> RECORDS SHOWN
※
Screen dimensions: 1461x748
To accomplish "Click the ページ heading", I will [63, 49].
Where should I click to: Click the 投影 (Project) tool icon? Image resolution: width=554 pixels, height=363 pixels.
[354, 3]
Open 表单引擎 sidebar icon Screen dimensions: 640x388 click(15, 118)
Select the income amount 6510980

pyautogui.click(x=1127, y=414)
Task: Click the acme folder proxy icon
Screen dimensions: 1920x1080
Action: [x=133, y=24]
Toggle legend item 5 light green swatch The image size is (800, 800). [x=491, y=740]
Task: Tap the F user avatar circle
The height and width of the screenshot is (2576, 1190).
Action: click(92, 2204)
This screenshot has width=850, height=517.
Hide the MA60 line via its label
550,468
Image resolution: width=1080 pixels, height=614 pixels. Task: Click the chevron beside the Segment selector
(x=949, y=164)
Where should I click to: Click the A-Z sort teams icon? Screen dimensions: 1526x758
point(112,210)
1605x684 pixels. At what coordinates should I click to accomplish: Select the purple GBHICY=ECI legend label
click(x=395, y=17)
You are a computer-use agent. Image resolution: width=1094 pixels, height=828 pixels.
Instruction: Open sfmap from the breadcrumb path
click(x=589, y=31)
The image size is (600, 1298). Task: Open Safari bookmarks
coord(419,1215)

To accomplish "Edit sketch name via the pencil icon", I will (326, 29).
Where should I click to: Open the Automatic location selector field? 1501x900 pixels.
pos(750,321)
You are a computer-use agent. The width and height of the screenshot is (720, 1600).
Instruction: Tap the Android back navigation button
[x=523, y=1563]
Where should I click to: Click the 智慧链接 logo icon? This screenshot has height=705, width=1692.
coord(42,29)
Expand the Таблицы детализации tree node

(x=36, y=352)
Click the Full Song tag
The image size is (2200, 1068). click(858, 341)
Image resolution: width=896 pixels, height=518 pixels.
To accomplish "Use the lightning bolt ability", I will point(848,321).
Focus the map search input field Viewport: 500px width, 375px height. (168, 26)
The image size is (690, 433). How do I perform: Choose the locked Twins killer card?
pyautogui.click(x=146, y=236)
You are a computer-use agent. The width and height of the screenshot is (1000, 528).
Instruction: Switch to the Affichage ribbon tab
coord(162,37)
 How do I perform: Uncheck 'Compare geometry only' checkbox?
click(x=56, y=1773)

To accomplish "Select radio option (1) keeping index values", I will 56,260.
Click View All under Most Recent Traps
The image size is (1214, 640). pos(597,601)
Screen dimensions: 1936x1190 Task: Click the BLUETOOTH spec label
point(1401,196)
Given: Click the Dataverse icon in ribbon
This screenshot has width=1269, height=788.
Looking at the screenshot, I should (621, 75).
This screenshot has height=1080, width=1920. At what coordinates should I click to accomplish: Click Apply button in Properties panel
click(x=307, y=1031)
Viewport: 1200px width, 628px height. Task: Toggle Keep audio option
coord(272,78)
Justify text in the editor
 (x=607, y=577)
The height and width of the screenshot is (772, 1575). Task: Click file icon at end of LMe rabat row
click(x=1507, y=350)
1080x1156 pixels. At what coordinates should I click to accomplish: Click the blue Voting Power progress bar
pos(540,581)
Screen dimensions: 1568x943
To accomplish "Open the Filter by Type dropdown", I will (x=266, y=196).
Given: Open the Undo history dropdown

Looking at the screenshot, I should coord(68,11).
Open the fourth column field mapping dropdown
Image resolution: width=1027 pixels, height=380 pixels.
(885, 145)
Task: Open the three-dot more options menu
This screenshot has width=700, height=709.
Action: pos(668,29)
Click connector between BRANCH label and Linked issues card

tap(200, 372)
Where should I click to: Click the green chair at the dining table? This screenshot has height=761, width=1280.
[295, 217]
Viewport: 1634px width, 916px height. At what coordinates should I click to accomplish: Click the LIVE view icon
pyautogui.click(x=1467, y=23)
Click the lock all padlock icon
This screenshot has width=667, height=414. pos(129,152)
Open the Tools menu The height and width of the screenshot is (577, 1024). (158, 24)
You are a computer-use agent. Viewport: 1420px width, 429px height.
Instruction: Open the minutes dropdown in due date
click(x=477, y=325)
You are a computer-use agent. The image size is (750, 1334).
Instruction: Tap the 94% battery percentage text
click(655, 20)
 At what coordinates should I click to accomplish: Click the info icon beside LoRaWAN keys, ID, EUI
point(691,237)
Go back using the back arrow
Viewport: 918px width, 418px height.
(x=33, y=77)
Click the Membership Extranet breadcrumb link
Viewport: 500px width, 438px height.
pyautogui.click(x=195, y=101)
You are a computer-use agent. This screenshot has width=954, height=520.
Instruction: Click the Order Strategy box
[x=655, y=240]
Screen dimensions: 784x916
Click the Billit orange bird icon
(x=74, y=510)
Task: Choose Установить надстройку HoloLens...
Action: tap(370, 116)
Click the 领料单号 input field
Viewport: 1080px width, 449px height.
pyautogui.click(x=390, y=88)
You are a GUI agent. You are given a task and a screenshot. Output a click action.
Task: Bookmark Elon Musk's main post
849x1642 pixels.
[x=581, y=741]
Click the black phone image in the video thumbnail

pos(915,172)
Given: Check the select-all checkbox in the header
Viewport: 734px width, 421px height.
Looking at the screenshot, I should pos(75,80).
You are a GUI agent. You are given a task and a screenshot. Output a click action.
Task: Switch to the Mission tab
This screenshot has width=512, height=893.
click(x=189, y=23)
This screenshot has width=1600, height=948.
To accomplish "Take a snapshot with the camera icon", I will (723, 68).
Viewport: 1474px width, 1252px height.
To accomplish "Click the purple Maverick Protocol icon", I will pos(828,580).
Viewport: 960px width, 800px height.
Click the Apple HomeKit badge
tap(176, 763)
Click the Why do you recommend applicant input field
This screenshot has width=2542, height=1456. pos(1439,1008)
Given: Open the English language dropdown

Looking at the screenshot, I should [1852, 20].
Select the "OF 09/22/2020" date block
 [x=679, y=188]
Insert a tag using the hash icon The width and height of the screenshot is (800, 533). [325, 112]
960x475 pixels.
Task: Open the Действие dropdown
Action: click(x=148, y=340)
※
> WORK ITEM
Your response must contain all of the records, copied exactly.

> RESPONSE BOX
Screen dimensions: 1461x748
To accomplish "Click the ページ heading", I will [63, 49].
Where should I click to: Click the 投影 (Project) tool icon? Image resolution: width=554 pixels, height=363 pixels.
[354, 3]
Open 表单引擎 sidebar icon Screen dimensions: 640x388 click(15, 118)
Select the income amount 6510980

pyautogui.click(x=1127, y=414)
Task: Click the acme folder proxy icon
Screen dimensions: 1920x1080
Action: [x=133, y=24]
Toggle legend item 5 light green swatch The image size is (800, 800). [x=491, y=740]
Task: Tap the F user avatar circle
The height and width of the screenshot is (2576, 1190).
Action: click(92, 2204)
This screenshot has width=850, height=517.
Hide the MA60 line via its label
550,468
Image resolution: width=1080 pixels, height=614 pixels. Task: Click the chevron beside the Segment selector
(x=949, y=164)
Where should I click to: Click the A-Z sort teams icon? Screen dimensions: 1526x758
point(112,210)
1605x684 pixels. At what coordinates should I click to accomplish: Select the purple GBHICY=ECI legend label
click(x=395, y=17)
You are a computer-use agent. Image resolution: width=1094 pixels, height=828 pixels.
Instruction: Open sfmap from the breadcrumb path
click(x=589, y=31)
The image size is (600, 1298). Task: Open Safari bookmarks
coord(419,1215)

To accomplish "Edit sketch name via the pencil icon", I will (326, 29).
Where should I click to: Open the Automatic location selector field? 1501x900 pixels.
pos(750,321)
You are a computer-use agent. The width and height of the screenshot is (720, 1600).
Instruction: Tap the Android back navigation button
[x=523, y=1563]
Where should I click to: Click the 智慧链接 logo icon? This screenshot has height=705, width=1692.
coord(42,29)
Expand the Таблицы детализации tree node

(x=36, y=352)
Click the Full Song tag
The image size is (2200, 1068). click(858, 341)
Image resolution: width=896 pixels, height=518 pixels.
To accomplish "Use the lightning bolt ability", I will point(848,321).
Focus the map search input field Viewport: 500px width, 375px height. (168, 26)
The image size is (690, 433). How do I perform: Choose the locked Twins killer card?
pyautogui.click(x=146, y=236)
You are a computer-use agent. The width and height of the screenshot is (1000, 528).
Instruction: Switch to the Affichage ribbon tab
coord(162,37)
 How do I perform: Uncheck 'Compare geometry only' checkbox?
click(x=56, y=1773)

To accomplish "Select radio option (1) keeping index values", I will 56,260.
Click View All under Most Recent Traps
The image size is (1214, 640). pos(597,601)
Screen dimensions: 1936x1190 Task: Click the BLUETOOTH spec label
point(1401,196)
Given: Click the Dataverse icon in ribbon
This screenshot has width=1269, height=788.
Looking at the screenshot, I should (621, 75).
This screenshot has height=1080, width=1920. At what coordinates should I click to accomplish: Click Apply button in Properties panel
click(x=307, y=1031)
Viewport: 1200px width, 628px height. Task: Toggle Keep audio option
coord(272,78)
Justify text in the editor
 (x=607, y=577)
The height and width of the screenshot is (772, 1575). Task: Click file icon at end of LMe rabat row
click(x=1507, y=350)
1080x1156 pixels. At what coordinates should I click to accomplish: Click the blue Voting Power progress bar
pos(540,581)
Screen dimensions: 1568x943
To accomplish "Open the Filter by Type dropdown", I will (x=266, y=196).
Given: Open the Undo history dropdown

Looking at the screenshot, I should coord(68,11).
Open the fourth column field mapping dropdown
Image resolution: width=1027 pixels, height=380 pixels.
(885, 145)
Task: Open the three-dot more options menu
This screenshot has width=700, height=709.
Action: pos(668,29)
Click connector between BRANCH label and Linked issues card

tap(200, 372)
Where should I click to: Click the green chair at the dining table? This screenshot has height=761, width=1280.
[295, 217]
Viewport: 1634px width, 916px height. At what coordinates should I click to accomplish: Click the LIVE view icon
pyautogui.click(x=1467, y=23)
Click the lock all padlock icon
This screenshot has width=667, height=414. pos(129,152)
Open the Tools menu The height and width of the screenshot is (577, 1024). (158, 24)
You are a computer-use agent. Viewport: 1420px width, 429px height.
Instruction: Open the minutes dropdown in due date
click(x=477, y=325)
You are a computer-use agent. The image size is (750, 1334).
Instruction: Tap the 94% battery percentage text
click(655, 20)
 At what coordinates should I click to accomplish: Click the info icon beside LoRaWAN keys, ID, EUI
point(691,237)
Go back using the back arrow
Viewport: 918px width, 418px height.
(x=33, y=77)
Click the Membership Extranet breadcrumb link
Viewport: 500px width, 438px height.
pyautogui.click(x=195, y=101)
You are a computer-use agent. This screenshot has width=954, height=520.
Instruction: Click the Order Strategy box
[x=655, y=240]
Screen dimensions: 784x916
Click the Billit orange bird icon
(x=74, y=510)
Task: Choose Установить надстройку HoloLens...
Action: tap(370, 116)
Click the 领料单号 input field
Viewport: 1080px width, 449px height.
pyautogui.click(x=390, y=88)
You are a GUI agent. You are given a task and a screenshot. Output a click action.
Task: Bookmark Elon Musk's main post
849x1642 pixels.
[x=581, y=741]
Click the black phone image in the video thumbnail

pos(915,172)
Given: Check the select-all checkbox in the header
Viewport: 734px width, 421px height.
Looking at the screenshot, I should pos(75,80).
You are a GUI agent. You are given a task and a screenshot. Output a click action.
Task: Switch to the Mission tab
This screenshot has width=512, height=893.
click(x=189, y=23)
This screenshot has width=1600, height=948.
To accomplish "Take a snapshot with the camera icon", I will (723, 68).
Viewport: 1474px width, 1252px height.
To accomplish "Click the purple Maverick Protocol icon", I will pos(828,580).
Viewport: 960px width, 800px height.
Click the Apple HomeKit badge
tap(176, 763)
Click the Why do you recommend applicant input field
This screenshot has width=2542, height=1456. pos(1439,1008)
Given: Open the English language dropdown

Looking at the screenshot, I should [1852, 20].
Select the "OF 09/22/2020" date block
 [x=679, y=188]
Insert a tag using the hash icon The width and height of the screenshot is (800, 533). [325, 112]
960x475 pixels.
Task: Open the Действие dropdown
Action: click(x=148, y=340)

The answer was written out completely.